__SOURCE DATA__:
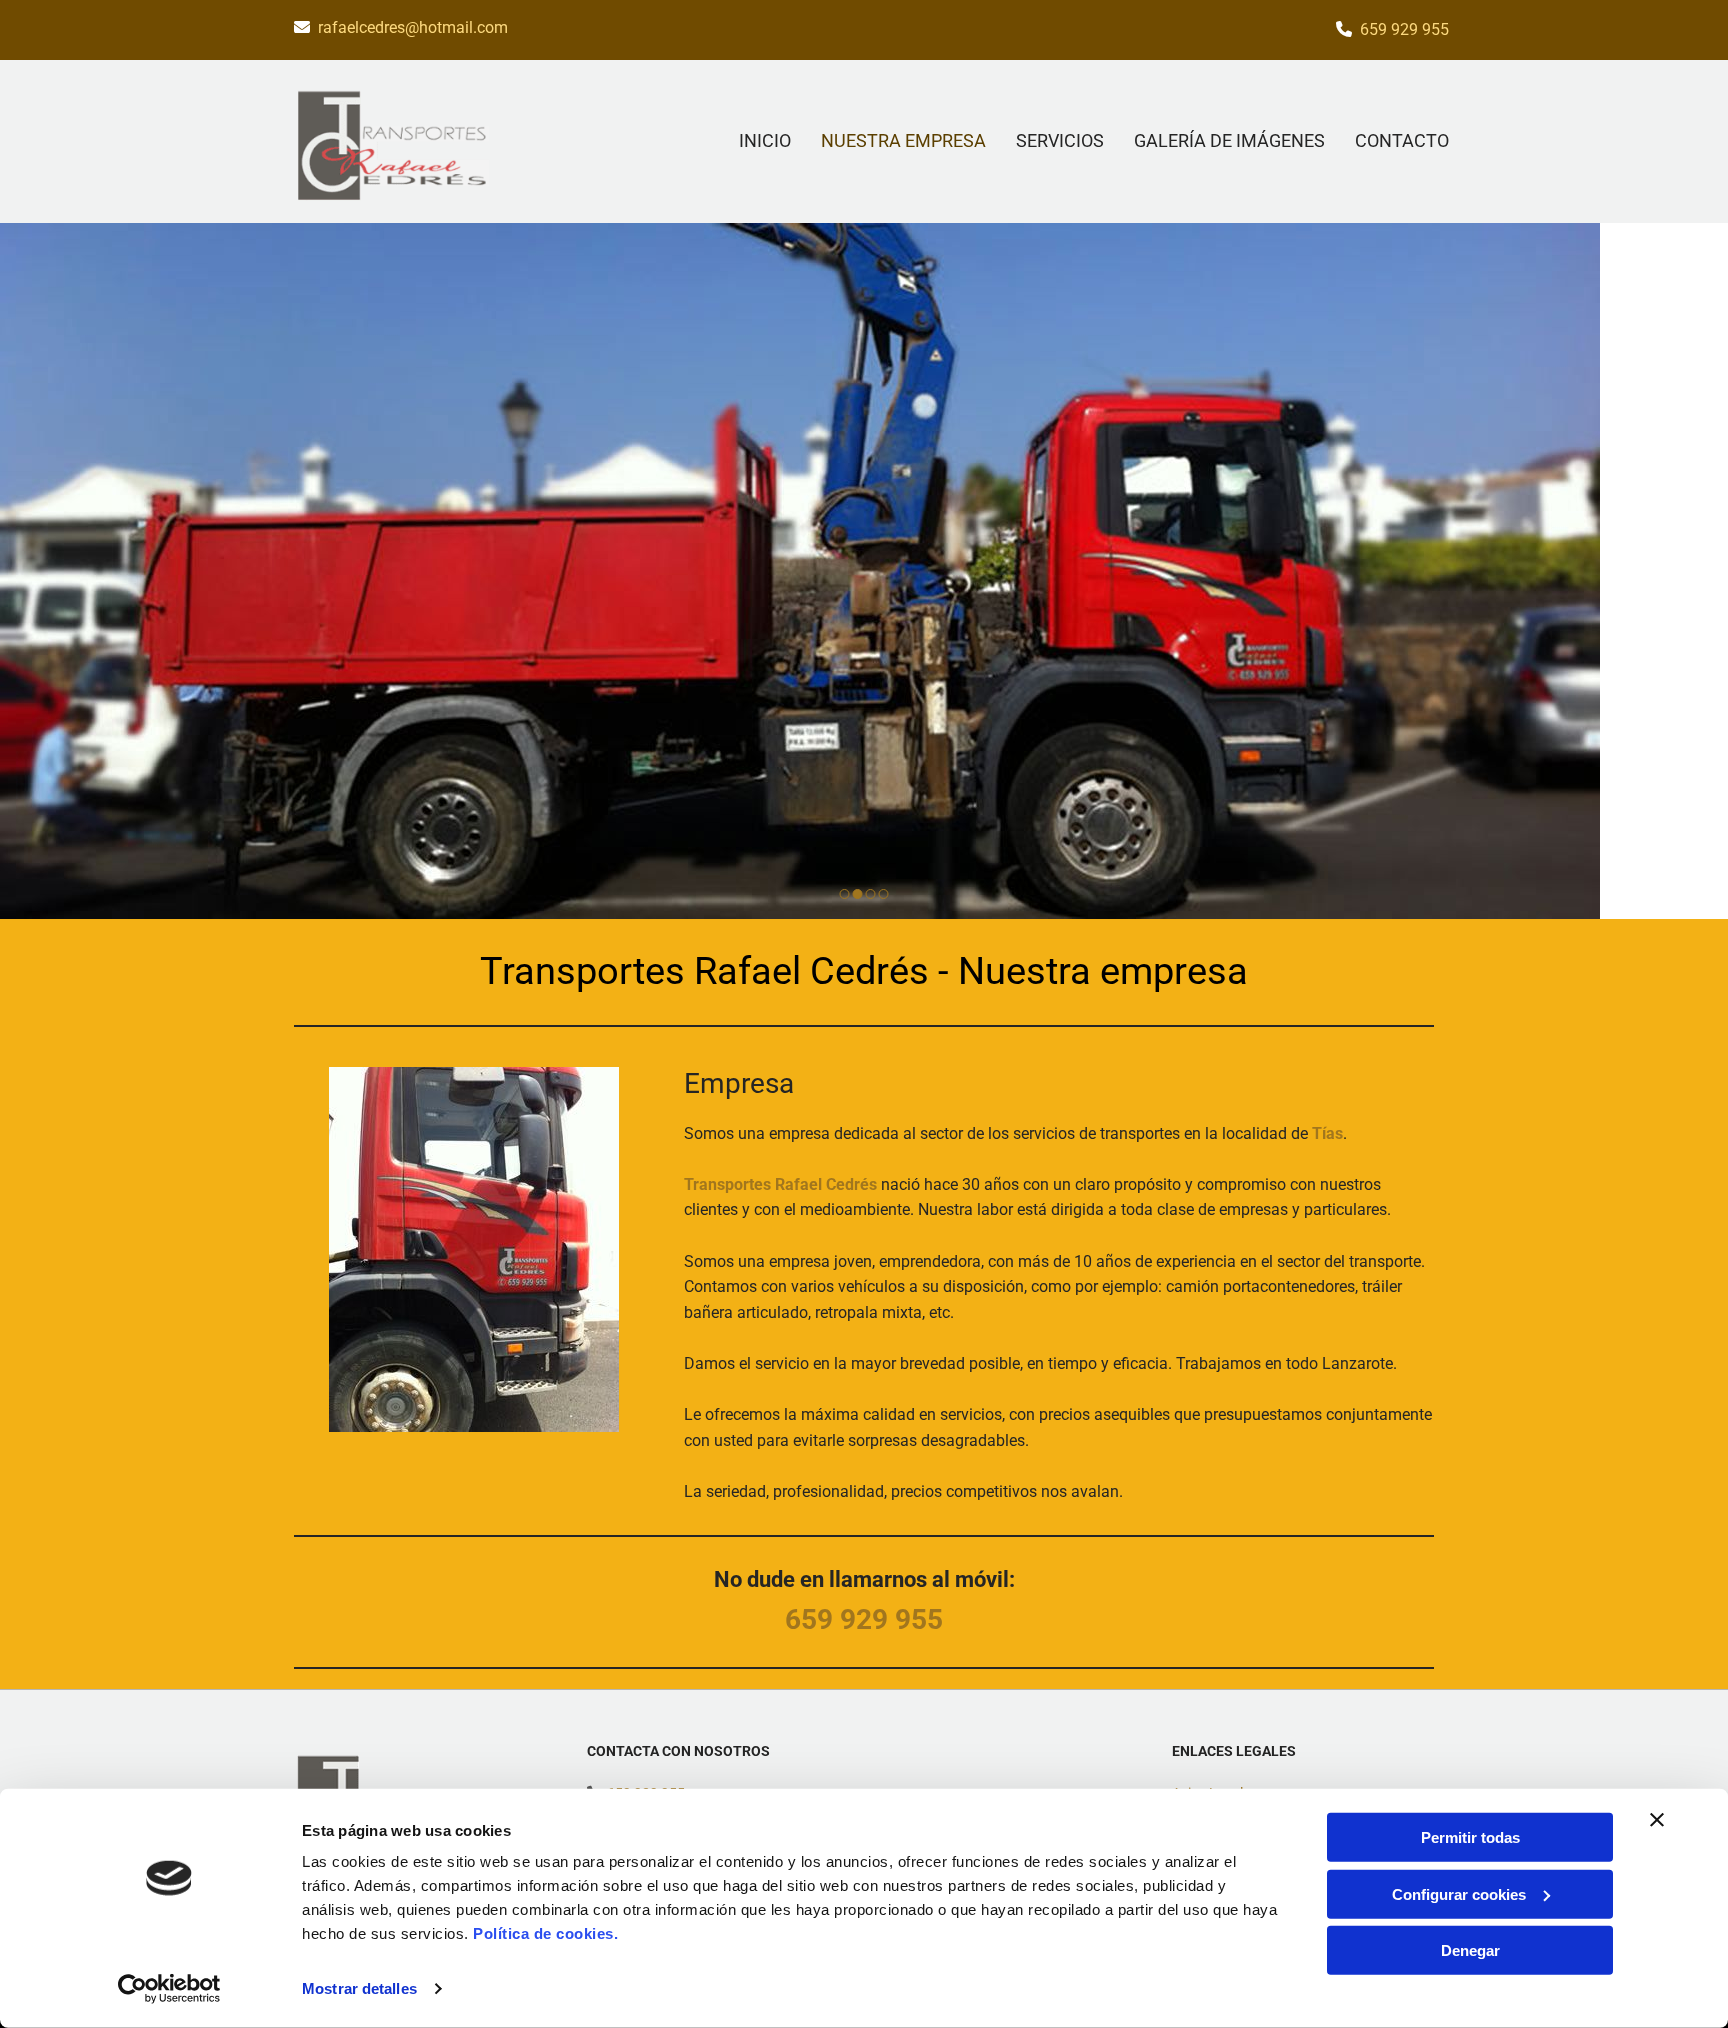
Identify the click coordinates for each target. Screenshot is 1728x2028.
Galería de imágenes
==
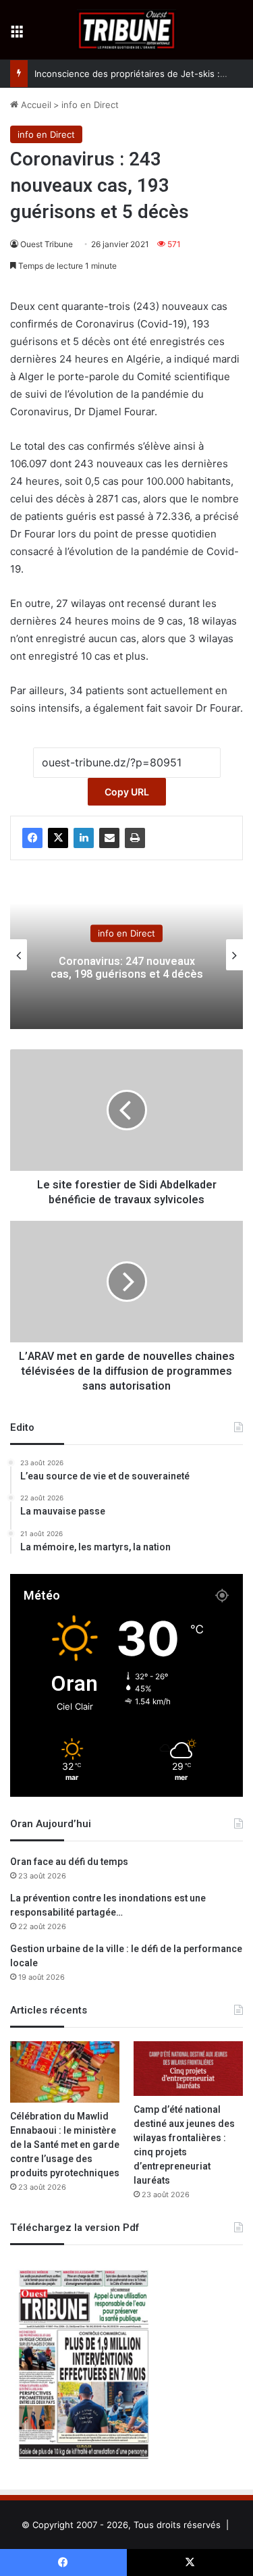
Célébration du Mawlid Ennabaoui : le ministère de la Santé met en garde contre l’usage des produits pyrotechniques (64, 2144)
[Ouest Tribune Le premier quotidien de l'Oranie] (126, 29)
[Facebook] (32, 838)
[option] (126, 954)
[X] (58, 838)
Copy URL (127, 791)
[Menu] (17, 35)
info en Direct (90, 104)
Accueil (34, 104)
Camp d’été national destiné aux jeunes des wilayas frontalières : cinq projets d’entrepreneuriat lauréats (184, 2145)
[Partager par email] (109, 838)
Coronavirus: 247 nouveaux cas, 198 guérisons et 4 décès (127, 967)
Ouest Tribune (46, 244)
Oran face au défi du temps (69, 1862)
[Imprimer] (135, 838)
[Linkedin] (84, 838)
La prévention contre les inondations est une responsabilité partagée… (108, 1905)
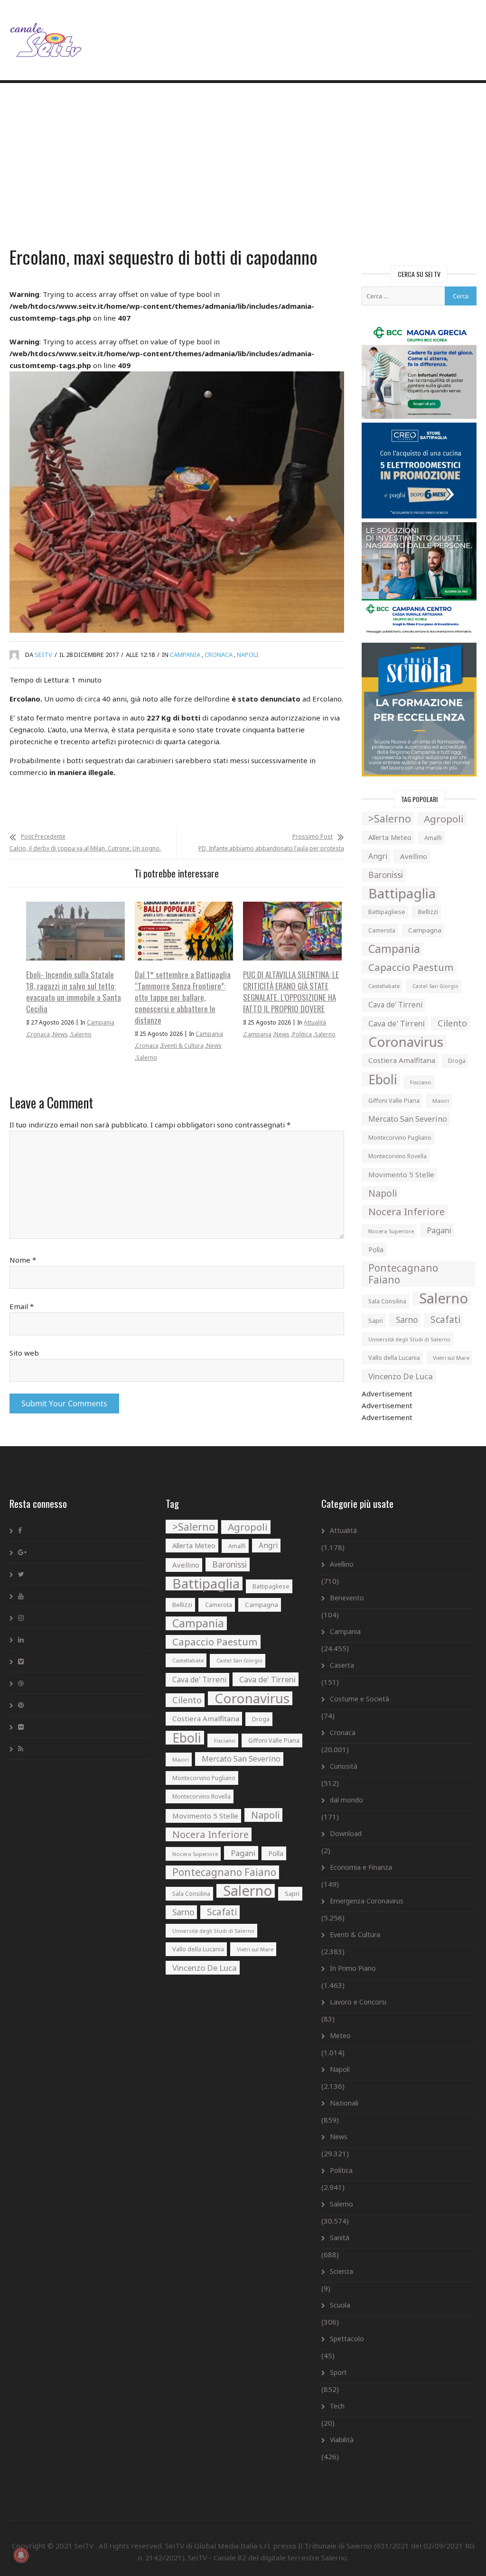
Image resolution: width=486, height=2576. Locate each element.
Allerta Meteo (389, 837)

__GOAL OF THE EXERCISE__: All lines above from the one with "Identify the click" to the one with "Galería de imágenes", inclusive, should be copied exactly, and no other lines.

__RESULT__:
Identify the click coordinates for each target. Screenshot is 1728x2028.
Galería de imágenes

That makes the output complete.